Here are some things that I believe can definitely help you be able to cosleep with your newborn on your pillowtop mattress:

1. Get either a tightly woven cotton crib topper (available at BRU, made by Gerber I believe? They're water resistant and I've never had a leak through ours but they contain no vinyl, etc.) or a wool puddle pad (or do what we did: get a cheap thin wool blanket, like from an Army/Navy store and cut it to fit the area your child will be sleeping -- we cut ours crib-sized).

2. Get a mattress cover for your pillowtop, that fits very tightly.

3. Put the mattress cover on first. Then a tight fitted sheet over the mattress. Then the cotton or wool pad (or both if one isn't enough in reducing loft), and lastly *another* fitted sheet over all that. Or you may find that just the mattress pad or just the cotton or wool pad works well enough. Don't spend a fortune getting all three if one may work on its own. And you may have something already on hand that can work (a wool blanket that cinched down well or something).

Experiment with the arrangement and test it out before letting your child sleep there -- I'd find something that weighs about the same (sack of potatoes or something? Hehe -- I'm trying to think something about baby-sized and weight) and lay it on there then leave it for about 30 minutes or so.

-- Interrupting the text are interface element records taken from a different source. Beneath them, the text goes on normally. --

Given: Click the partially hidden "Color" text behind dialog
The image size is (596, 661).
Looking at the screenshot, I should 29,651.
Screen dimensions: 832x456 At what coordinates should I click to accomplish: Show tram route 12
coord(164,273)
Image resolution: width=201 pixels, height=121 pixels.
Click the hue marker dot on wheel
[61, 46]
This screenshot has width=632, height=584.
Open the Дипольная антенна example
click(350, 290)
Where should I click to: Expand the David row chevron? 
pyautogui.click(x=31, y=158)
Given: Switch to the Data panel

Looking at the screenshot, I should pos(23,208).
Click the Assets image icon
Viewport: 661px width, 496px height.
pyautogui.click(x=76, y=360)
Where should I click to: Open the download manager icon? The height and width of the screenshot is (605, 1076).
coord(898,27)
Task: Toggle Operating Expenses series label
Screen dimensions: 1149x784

Go back and see if it's sunk down too much or not.

But by adding very snug layers, you're creating a firmer surface for the baby so she's less likely to sink down as deeply. But the key here is that everything needs to be on *very* snugly. Any loose bedding will negate the firmer surface you've created.

Once the baby is older and weighs more, these steps might not be as effective in reducing the loft underneath her. But, by then she's likely to be moving around and a sleeping surface with some loft may not feel as unsafe for you all then.

Anyway, it's worth a shot, especially if you're wanting her right next to you. And it's possible to counter the loft with adding some tight toppers, I believe. Try it and let us know!

Good luck and congratulations on your new baby!


----------



## jenneology (Oct 22, 2007)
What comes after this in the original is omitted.